■ What is required
Below are some records. Print exactly the lines between the one holding "This screenshot has width=1366, height=768." and the one holding "This screenshot has height=609, width=1000.", inclusive, and nothing else.

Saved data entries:
----

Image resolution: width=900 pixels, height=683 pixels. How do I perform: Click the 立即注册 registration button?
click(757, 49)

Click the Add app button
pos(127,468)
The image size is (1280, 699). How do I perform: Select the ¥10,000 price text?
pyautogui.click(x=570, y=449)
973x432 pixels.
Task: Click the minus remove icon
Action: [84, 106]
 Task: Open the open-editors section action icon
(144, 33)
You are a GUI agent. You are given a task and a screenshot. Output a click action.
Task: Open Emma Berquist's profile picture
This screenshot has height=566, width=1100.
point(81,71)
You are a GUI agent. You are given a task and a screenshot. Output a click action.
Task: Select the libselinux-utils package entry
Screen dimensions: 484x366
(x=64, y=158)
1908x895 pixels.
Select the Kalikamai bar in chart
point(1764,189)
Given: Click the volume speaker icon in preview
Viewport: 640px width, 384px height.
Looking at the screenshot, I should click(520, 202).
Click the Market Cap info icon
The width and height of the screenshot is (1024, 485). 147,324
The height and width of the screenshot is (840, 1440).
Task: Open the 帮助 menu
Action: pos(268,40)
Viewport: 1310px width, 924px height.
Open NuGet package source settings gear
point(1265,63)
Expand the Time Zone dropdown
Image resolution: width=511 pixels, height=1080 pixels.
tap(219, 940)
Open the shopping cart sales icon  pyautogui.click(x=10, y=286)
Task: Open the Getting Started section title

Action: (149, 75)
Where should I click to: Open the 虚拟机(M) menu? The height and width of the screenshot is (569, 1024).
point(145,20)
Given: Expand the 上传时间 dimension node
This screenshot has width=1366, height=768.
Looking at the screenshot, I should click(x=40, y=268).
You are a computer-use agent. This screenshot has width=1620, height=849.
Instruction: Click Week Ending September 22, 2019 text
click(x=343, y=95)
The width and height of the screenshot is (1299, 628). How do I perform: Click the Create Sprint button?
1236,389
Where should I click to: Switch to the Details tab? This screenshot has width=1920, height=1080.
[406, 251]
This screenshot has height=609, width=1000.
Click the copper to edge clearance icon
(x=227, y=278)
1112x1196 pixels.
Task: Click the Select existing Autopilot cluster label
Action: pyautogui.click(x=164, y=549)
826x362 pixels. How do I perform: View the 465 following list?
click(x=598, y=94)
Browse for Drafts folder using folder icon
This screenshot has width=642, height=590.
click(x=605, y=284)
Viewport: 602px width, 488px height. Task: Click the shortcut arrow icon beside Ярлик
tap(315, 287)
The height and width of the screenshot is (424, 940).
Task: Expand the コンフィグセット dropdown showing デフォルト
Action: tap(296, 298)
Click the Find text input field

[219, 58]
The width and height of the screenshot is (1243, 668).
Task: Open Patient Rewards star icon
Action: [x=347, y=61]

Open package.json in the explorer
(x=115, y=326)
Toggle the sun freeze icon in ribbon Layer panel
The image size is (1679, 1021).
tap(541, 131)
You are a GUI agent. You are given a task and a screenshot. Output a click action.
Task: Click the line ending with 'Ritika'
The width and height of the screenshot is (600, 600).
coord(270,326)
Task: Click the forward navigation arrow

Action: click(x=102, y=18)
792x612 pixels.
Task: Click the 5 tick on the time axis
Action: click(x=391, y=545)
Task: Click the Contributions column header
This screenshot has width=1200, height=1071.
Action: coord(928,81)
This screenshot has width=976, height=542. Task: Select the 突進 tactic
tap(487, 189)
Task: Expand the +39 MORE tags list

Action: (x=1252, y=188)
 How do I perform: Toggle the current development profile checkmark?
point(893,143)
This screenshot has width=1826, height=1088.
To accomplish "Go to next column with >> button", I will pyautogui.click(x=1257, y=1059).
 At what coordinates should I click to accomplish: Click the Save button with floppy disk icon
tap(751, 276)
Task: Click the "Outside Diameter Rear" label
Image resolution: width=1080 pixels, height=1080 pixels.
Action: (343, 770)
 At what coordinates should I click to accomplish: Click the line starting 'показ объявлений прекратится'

----

■ Your response
This screenshot has width=1366, height=768.
Looking at the screenshot, I should click(x=40, y=268).
You are a computer-use agent. This screenshot has width=1620, height=849.
Instruction: Click Week Ending September 22, 2019 text
click(x=343, y=95)
The width and height of the screenshot is (1299, 628). How do I perform: Click the Create Sprint button?
1236,389
Where should I click to: Switch to the Details tab? This screenshot has width=1920, height=1080.
[406, 251]
This screenshot has height=609, width=1000.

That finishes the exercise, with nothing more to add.